# Skunked again very frustrating!



## nlcatfish (Mar 21, 2005)

Sept 25th: I picked up my brother around 08:00 and headed for our spot on the Ohio River. We had our lines in the water by around 09:00. The river was in great shape, clear; with a slow current. *2 big sail boats* were now docked so our fishing area was greatly restricted.

There was a nice up river breeze that made the air refreshing, at the start of the day. We did NOT have any fresh bait this time, had to depend on thawed out shad, and seasoned chicken breast. The only thing either of us got was just light taps, NO BITES at all.

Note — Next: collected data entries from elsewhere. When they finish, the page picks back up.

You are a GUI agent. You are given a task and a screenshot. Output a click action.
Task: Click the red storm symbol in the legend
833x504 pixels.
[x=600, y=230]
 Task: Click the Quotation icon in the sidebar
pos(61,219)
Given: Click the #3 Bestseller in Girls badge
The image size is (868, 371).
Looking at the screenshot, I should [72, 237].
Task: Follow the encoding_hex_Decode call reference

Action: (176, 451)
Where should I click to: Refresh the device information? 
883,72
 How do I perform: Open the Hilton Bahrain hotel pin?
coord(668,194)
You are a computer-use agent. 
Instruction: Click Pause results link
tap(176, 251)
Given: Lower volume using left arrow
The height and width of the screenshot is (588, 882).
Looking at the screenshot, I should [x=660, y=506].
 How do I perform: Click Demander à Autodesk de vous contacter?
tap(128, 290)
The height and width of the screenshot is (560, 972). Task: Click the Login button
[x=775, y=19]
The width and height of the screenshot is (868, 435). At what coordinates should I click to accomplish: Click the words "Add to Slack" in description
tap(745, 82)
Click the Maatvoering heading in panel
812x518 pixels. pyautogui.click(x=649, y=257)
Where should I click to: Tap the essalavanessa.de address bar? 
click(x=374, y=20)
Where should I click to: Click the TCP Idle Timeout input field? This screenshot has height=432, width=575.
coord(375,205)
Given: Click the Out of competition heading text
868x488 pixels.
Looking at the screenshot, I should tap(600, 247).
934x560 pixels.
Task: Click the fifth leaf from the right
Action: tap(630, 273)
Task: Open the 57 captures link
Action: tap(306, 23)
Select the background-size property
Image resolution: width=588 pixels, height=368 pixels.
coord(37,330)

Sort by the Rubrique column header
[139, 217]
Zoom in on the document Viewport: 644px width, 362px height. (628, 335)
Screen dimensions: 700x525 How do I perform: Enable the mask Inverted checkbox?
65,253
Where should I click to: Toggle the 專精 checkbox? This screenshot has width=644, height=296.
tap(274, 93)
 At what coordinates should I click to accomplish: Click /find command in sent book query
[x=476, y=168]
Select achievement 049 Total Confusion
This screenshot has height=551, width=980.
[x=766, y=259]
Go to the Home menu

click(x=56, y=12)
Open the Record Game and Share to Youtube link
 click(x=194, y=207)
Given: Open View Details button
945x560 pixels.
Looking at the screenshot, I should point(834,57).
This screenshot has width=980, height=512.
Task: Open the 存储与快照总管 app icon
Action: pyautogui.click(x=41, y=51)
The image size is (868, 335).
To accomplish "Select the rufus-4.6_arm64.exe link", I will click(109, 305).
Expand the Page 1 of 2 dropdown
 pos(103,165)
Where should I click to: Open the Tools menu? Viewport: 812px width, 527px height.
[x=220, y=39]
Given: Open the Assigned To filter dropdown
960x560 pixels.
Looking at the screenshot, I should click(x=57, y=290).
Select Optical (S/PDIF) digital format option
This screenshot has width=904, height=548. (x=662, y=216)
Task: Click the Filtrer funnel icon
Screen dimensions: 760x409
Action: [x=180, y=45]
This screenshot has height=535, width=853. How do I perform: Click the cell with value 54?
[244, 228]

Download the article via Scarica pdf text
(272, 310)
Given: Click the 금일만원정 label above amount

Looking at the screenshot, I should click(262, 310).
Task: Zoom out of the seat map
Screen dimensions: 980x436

By noon time it was getting very hot; since no real action we packed it in and headed home at 12:30. It is very frustrating for us; having little or no action week after week. Hope the cooler weather will turn some of the fish to feed.


----------



## cali2ohio (Nov 27, 2010)

I haven't had much luck the last two times either..... All I got was a 9lb blue and two small channels. The 90 degree weather didn't help much either I'm sure.


----------



## nlcatfish (Mar 21, 2005)

Out in My boat today . 1bite 1 flat head 23 inches, 5 pounds . On chunk of thawed shad
. Up river wind. Was a problem since no current.


----------



## cali2ohio (Nov 27, 2010)

Wind was bad on Wednesday too


----------



## cali2ohio (Nov 27, 2010)

Anyone have any tips on how to anchor when up river wind is stronger than current??


----------



## PT-63 (Oct 10, 2011)

5 gal bucket on 12 ft of rope. That should keep the bucket end downstream.


----------



## cali2ohio (Nov 27, 2010)

PT-63 said:


> 5 gal bucket on 12 ft of rope. That should keep the bucket end downstream.


Tried that...... Wind still blew boat up river around anchor


----------



## 33highland (Feb 5, 2014)

On my pontoon i'll use an anchor way off the back of the boat. Drift socks work good early season but with the low current and high profile of my pontoon I have no choice. It is a little extra work but it works perfect. I'd be more careful with a small boat but if you pay attention you should be good. In fast currents id never recommend using a back anchor ever. (recipe for disaster) When I use my 1860 grizzly I'd unhook and hold the back rope (or rode) when a big barge wave came and hook it back when it calmed down. Of course it don't phase the pontoon and needless to say the ole grizzly don't see any action since the old toon purchase. Much safer but lots of wind resistance.


----------



## Salmonid (Apr 14, 2004)

Best to use a front and rear anchor in zero current.


----------



## PT-63 (Oct 10, 2011)

cali2ohio said:


> Tried that...... Wind still blew boat up river around anchor


2 buckets,3buckets etc.....


----------



## nlcatfish (Mar 21, 2005)

that is what I finally did it is a 12 pound pot shape anchor so it was dragging more than sticking when the wind kicked up. It was good seeing you on Saturday, at least you were not skunked.




Salmonid said:


> Best to use a front and rear anchor in zero current.


----------